Intrapulmonary concentrations of ceftobiprole high doses administered by continuous infusion in critically ill patients with community-acquired pneumonia.

Abstract

Background: Optimal antimicrobial drug exposure in the lung is required for ensuring successful treatment of community-acquired pneumonia (CAP). Little is known about the intrapulmonary pharmacokinetics (PK) of ceftobiprole when administered by continuous infusion (CI).

Objective: To determine the PK of high doses (3 g/day) CI of ceftobiprole in the plasma and epithelial lining fluid (ELF) in mechanically ventilated patients with CAP.

Methods: Patients receiving a CI of ceftobiprole (2.5 g daily after a 0.5 g bolus loading dose) for the treatment of severe CAP were eligible. Plasma and ELF samples were collected over 3 days of therapy. Concentrations were analysed by HPLC-UV, and population PK modelling was conducted using Monolix™. Monte Carlo simulations were performed to estimate the probability of target attaining a free ELF concentration of 100% of time above MIC.

Results: Twelve patients, 2 female, median (IQR) age 67 (58-71), were enrolled with 108 plasma and 12 ELF concentrations included in the population analysis. The median (min-max) lung penetration ratio was 30 (15-45) % after 3 doses of ceftobiprole.

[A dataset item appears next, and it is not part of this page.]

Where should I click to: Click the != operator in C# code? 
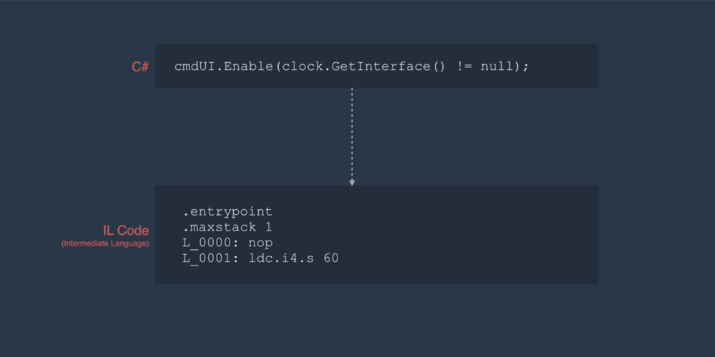465,66
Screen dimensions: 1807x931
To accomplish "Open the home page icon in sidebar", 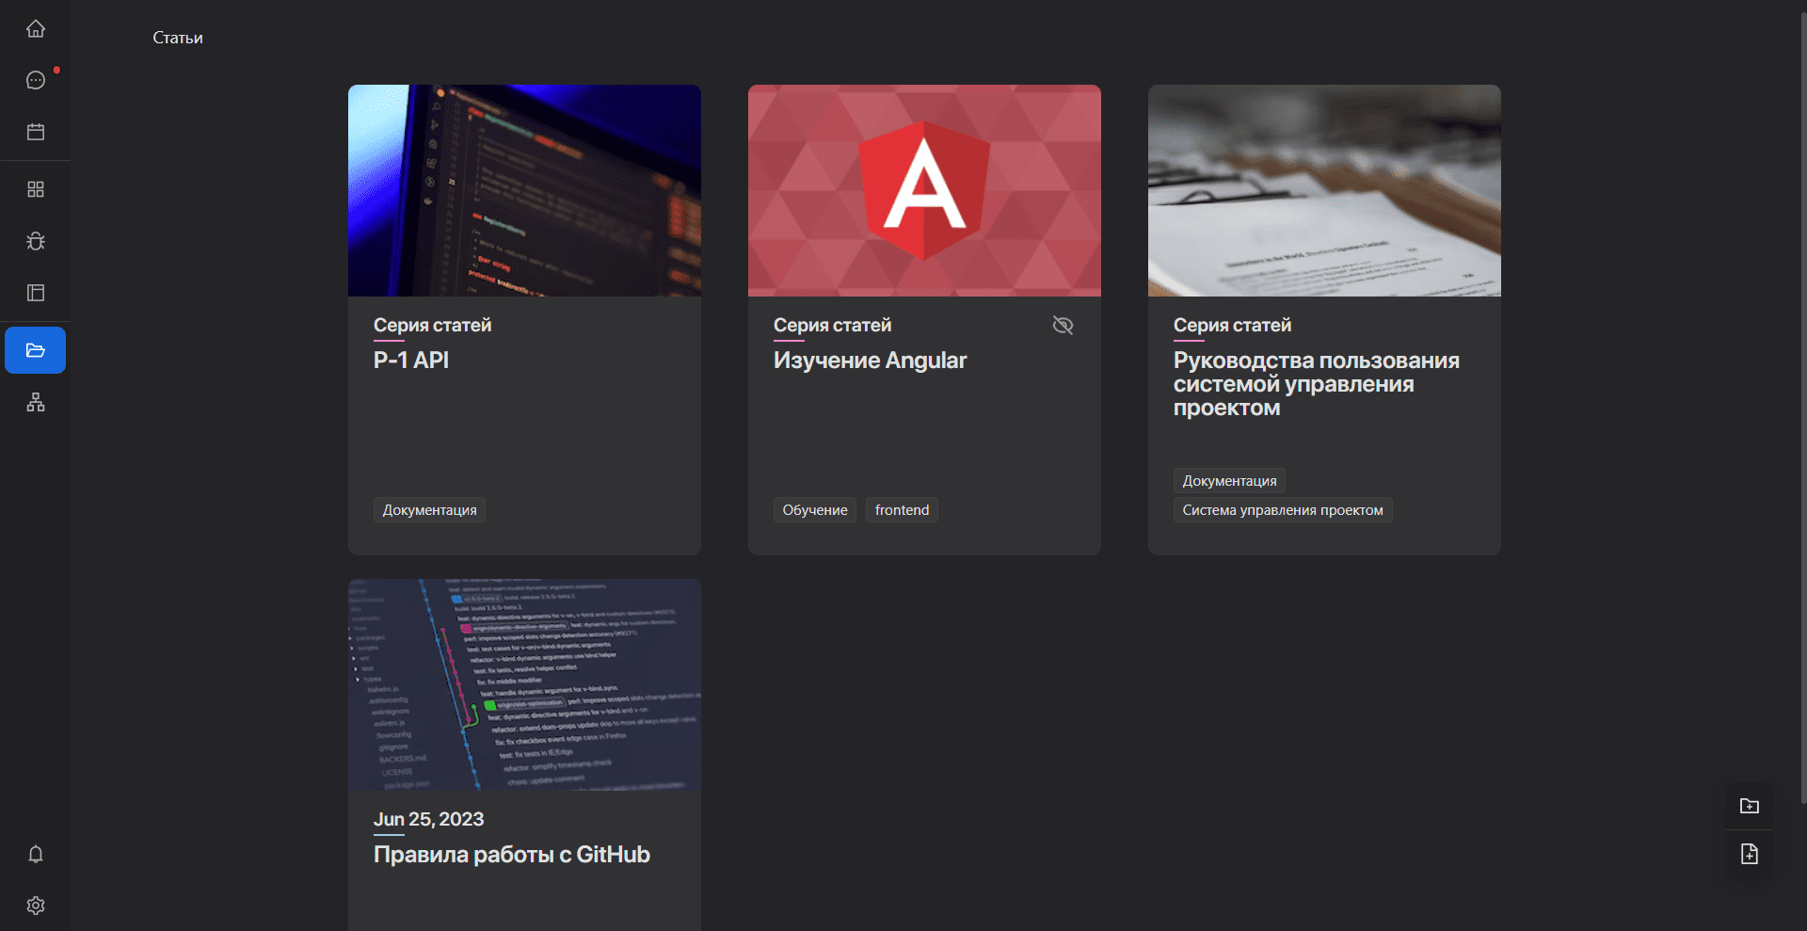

In the Monte Carlo simulations, higher doses given as CI (3 g/day) may be necessary for MICs up to 2 mg/L in patients with normal renal function. The final PK model using a 4 × MIC plasma target may help to approximate ELF target attainment.

Conclusions: The use of high doses of ceftobiprole given by CI may be necessary to achieve PK/pharmacodynamic targets in ELF in critically ill patients with CAP and normal renal function, especially when less susceptible pathogen is suspected or identified.